- _How to complete this task_
Only the lines from the one containing "Instruction: Click the" through the end of the listing are to be repeated, exactly and without pictures.

####

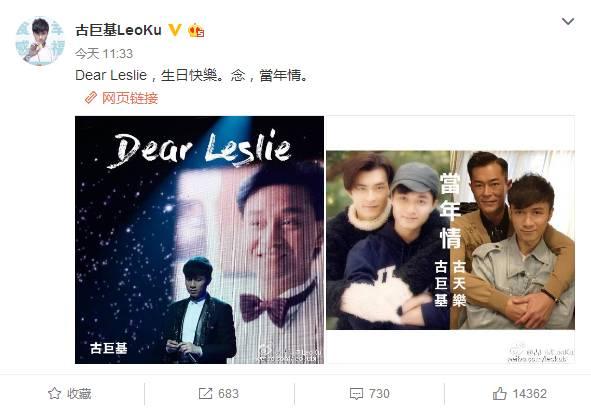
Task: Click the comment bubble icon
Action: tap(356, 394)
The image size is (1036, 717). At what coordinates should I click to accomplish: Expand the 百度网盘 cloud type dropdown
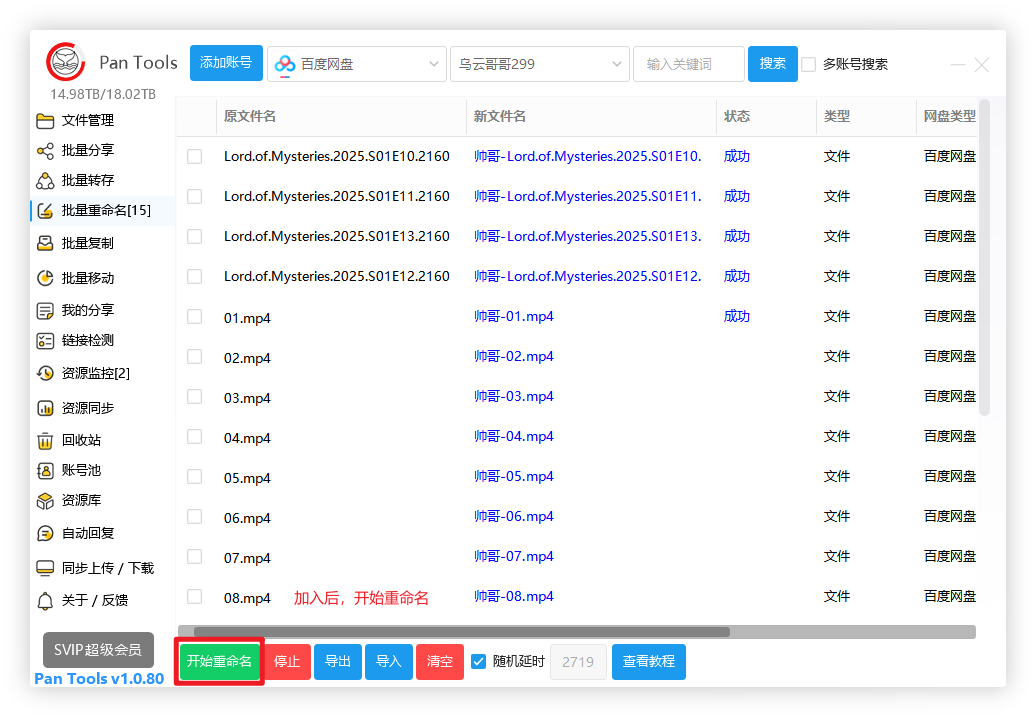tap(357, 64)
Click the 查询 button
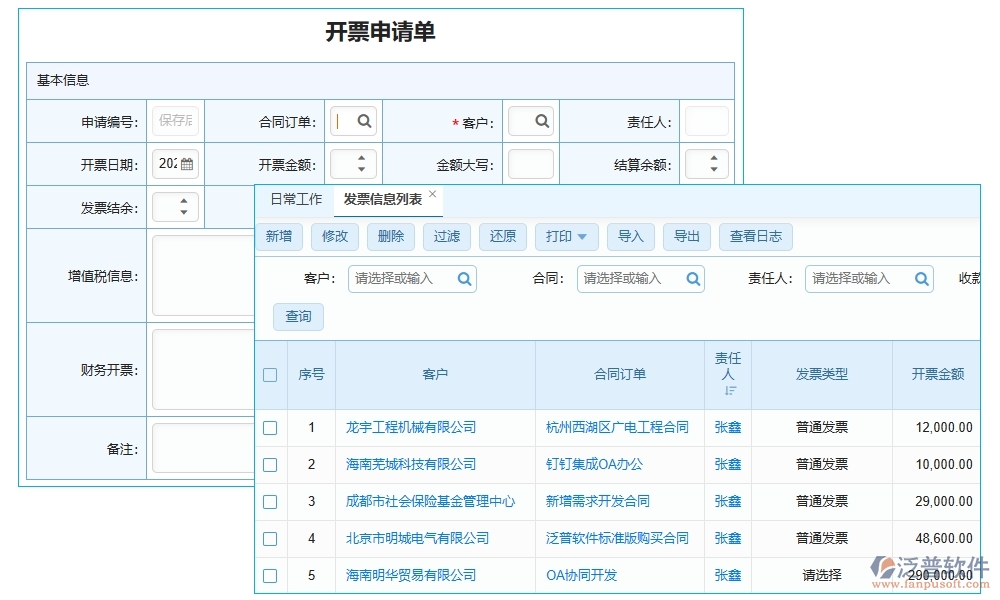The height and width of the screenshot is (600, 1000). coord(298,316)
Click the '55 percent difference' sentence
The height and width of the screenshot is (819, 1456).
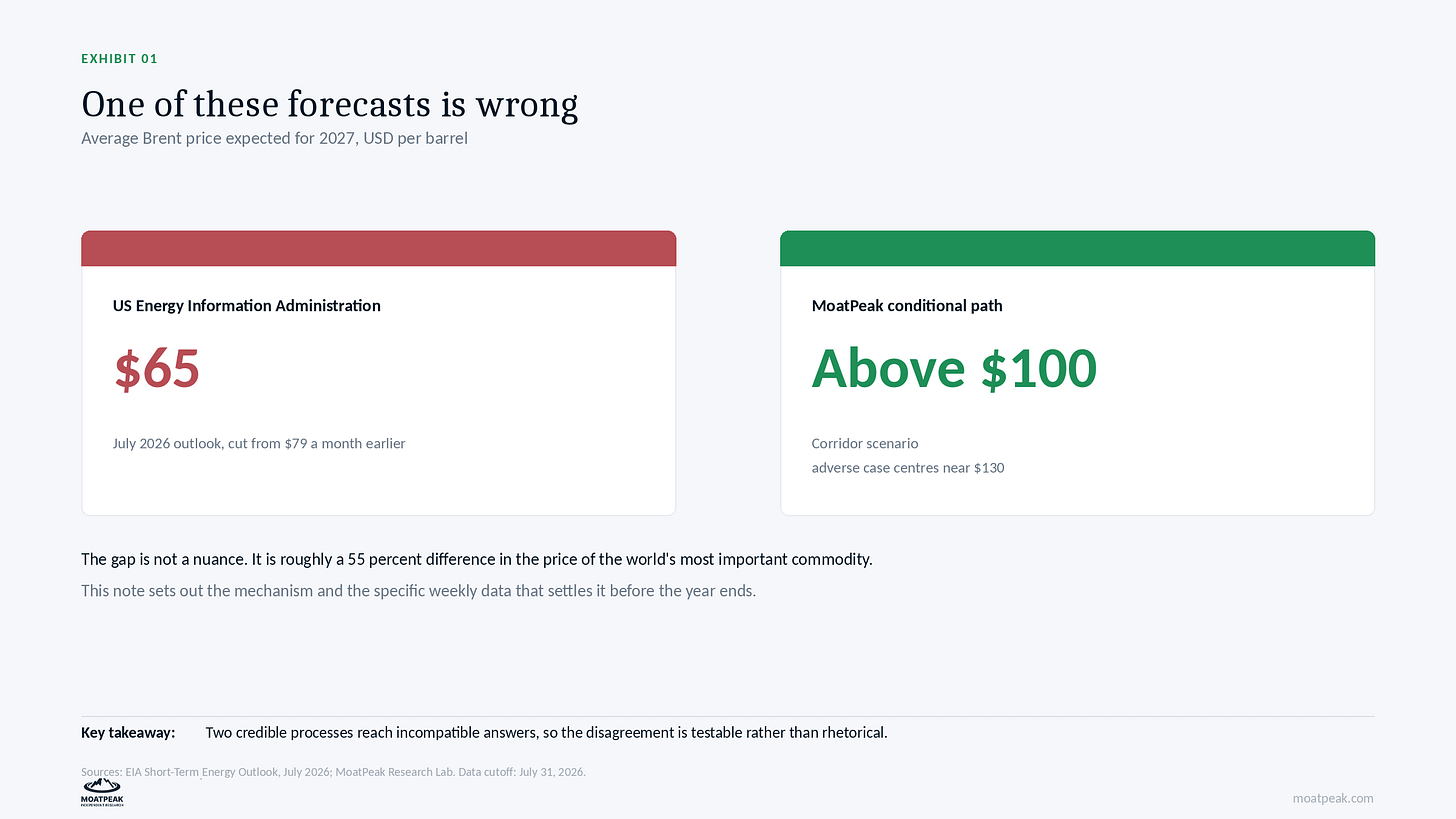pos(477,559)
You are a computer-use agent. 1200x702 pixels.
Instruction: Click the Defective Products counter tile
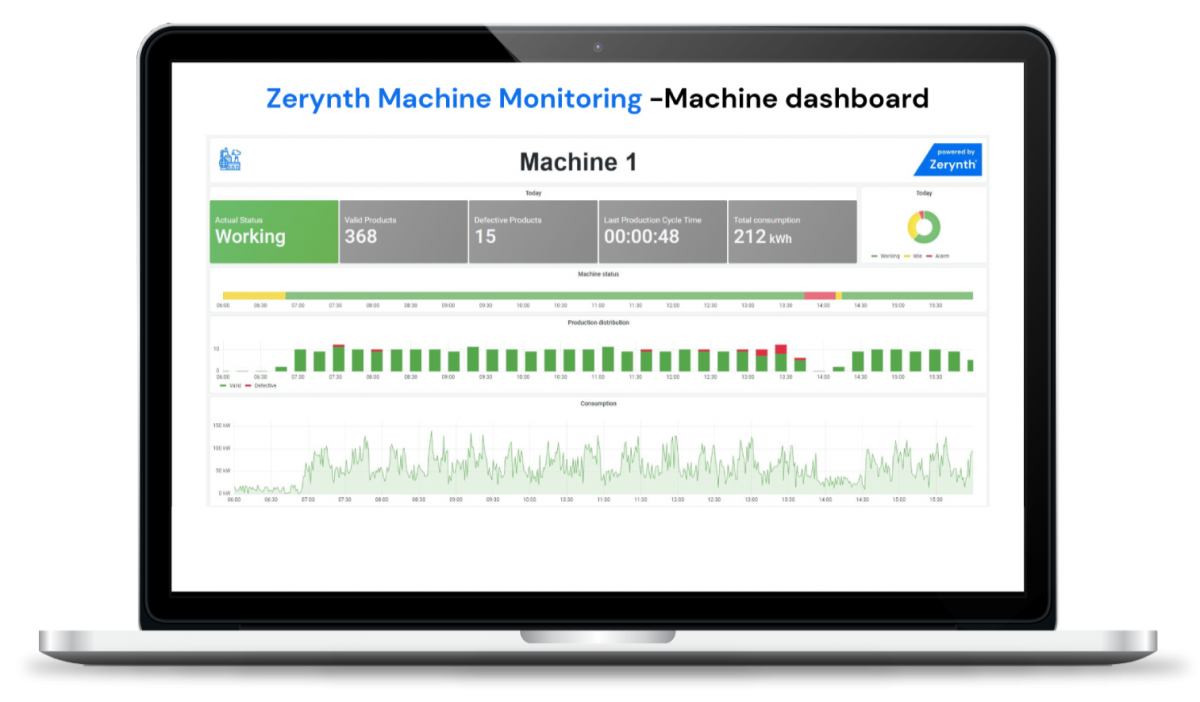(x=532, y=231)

####

- _Your solution_
Instruction: Click the Defective Products counter tile
(x=532, y=231)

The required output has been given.